YOUR OBJECTIVE ▸ Search the material below for the string "screenshot". Return every line that holds it.

PROVIDED INFORMATION ▸
■ ■ ■ ■ ■ ■ ■

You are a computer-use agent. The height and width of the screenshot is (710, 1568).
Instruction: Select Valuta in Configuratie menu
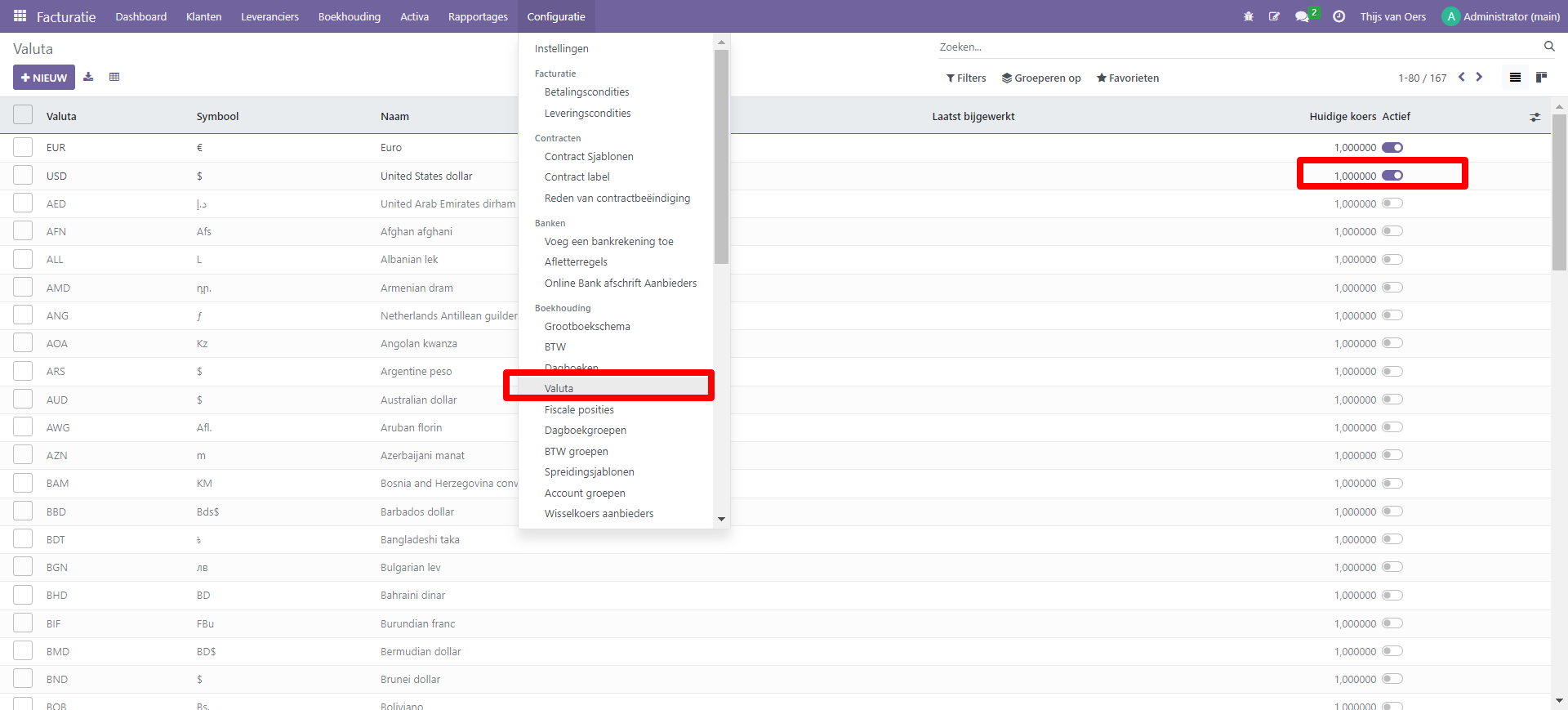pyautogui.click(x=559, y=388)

■ ■ ■ ■ ■ ■ ■

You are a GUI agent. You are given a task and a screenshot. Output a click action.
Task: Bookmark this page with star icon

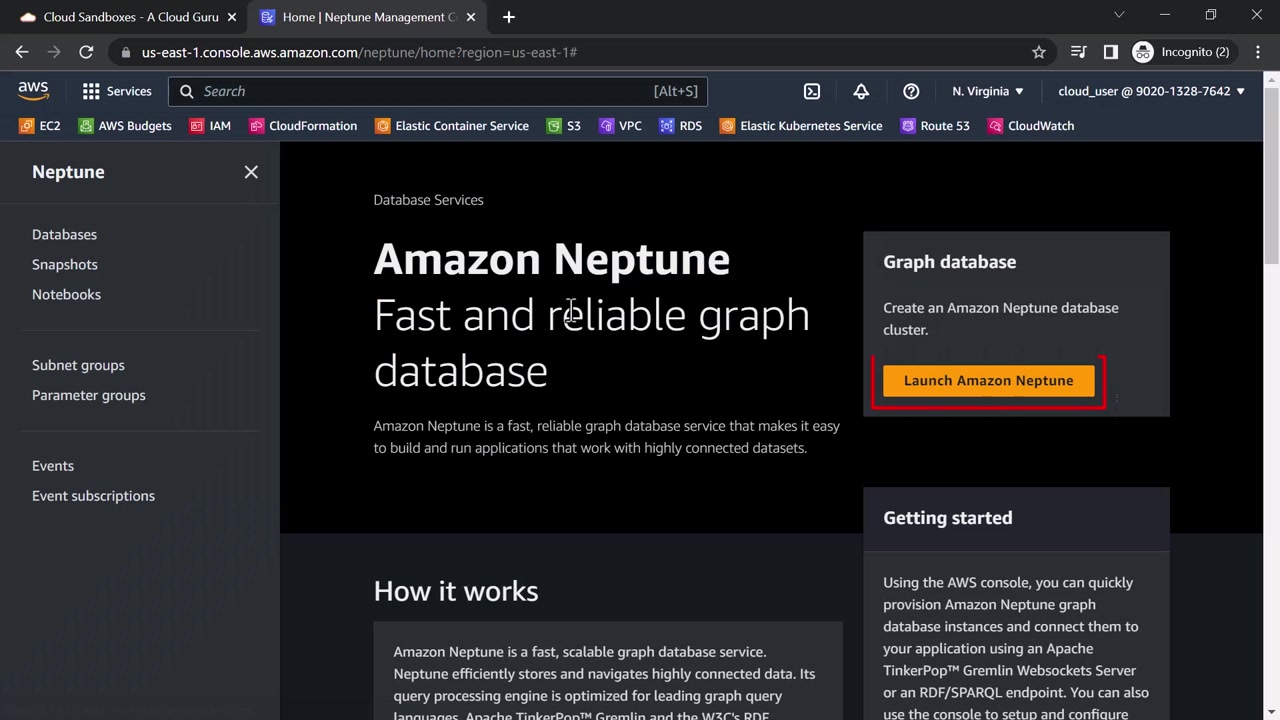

■ ■ ■ ■ ■ ■ ■

EXERCISE OUTPUT ▸
You are a computer-use agent. The height and width of the screenshot is (710, 1568).
You are a GUI agent. You are given a task and a screenshot. Output a click action.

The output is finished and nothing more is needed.